## THE TASK
Leave out every line before the one containing "Select line number 8 in the output", and repeat the rest of the material below exactly, that line included.

## DATASET RECORDS
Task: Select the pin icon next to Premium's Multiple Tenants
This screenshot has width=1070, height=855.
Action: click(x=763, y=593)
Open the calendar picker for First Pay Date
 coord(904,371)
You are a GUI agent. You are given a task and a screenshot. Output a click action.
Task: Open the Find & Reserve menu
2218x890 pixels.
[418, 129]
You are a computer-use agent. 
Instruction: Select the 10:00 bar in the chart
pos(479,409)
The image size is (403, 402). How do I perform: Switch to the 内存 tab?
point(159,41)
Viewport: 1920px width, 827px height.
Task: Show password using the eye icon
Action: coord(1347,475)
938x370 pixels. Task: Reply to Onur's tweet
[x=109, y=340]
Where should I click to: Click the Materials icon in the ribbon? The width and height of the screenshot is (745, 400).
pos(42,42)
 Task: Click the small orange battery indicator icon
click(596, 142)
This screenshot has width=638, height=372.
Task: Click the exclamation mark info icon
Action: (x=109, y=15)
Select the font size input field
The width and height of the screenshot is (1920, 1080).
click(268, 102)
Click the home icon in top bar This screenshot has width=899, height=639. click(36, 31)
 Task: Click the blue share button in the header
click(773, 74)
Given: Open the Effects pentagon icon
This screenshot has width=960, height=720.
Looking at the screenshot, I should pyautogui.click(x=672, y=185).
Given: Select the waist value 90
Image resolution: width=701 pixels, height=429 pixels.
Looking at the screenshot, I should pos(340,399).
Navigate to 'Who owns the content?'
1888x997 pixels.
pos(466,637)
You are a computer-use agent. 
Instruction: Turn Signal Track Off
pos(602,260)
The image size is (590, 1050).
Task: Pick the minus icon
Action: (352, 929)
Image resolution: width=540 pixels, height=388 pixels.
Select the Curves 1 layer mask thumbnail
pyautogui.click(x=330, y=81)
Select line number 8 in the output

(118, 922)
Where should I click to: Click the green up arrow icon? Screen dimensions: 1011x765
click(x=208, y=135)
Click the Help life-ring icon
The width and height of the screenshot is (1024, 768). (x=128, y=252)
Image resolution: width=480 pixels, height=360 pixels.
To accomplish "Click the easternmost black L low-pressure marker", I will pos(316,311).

## WRITTEN RESPONSE
Select line number 8 in the output

(118, 922)
Where should I click to: Click the green up arrow icon? Screen dimensions: 1011x765
click(x=208, y=135)
Click the Help life-ring icon
The width and height of the screenshot is (1024, 768). (x=128, y=252)
Image resolution: width=480 pixels, height=360 pixels.
To accomplish "Click the easternmost black L low-pressure marker", I will pos(316,311).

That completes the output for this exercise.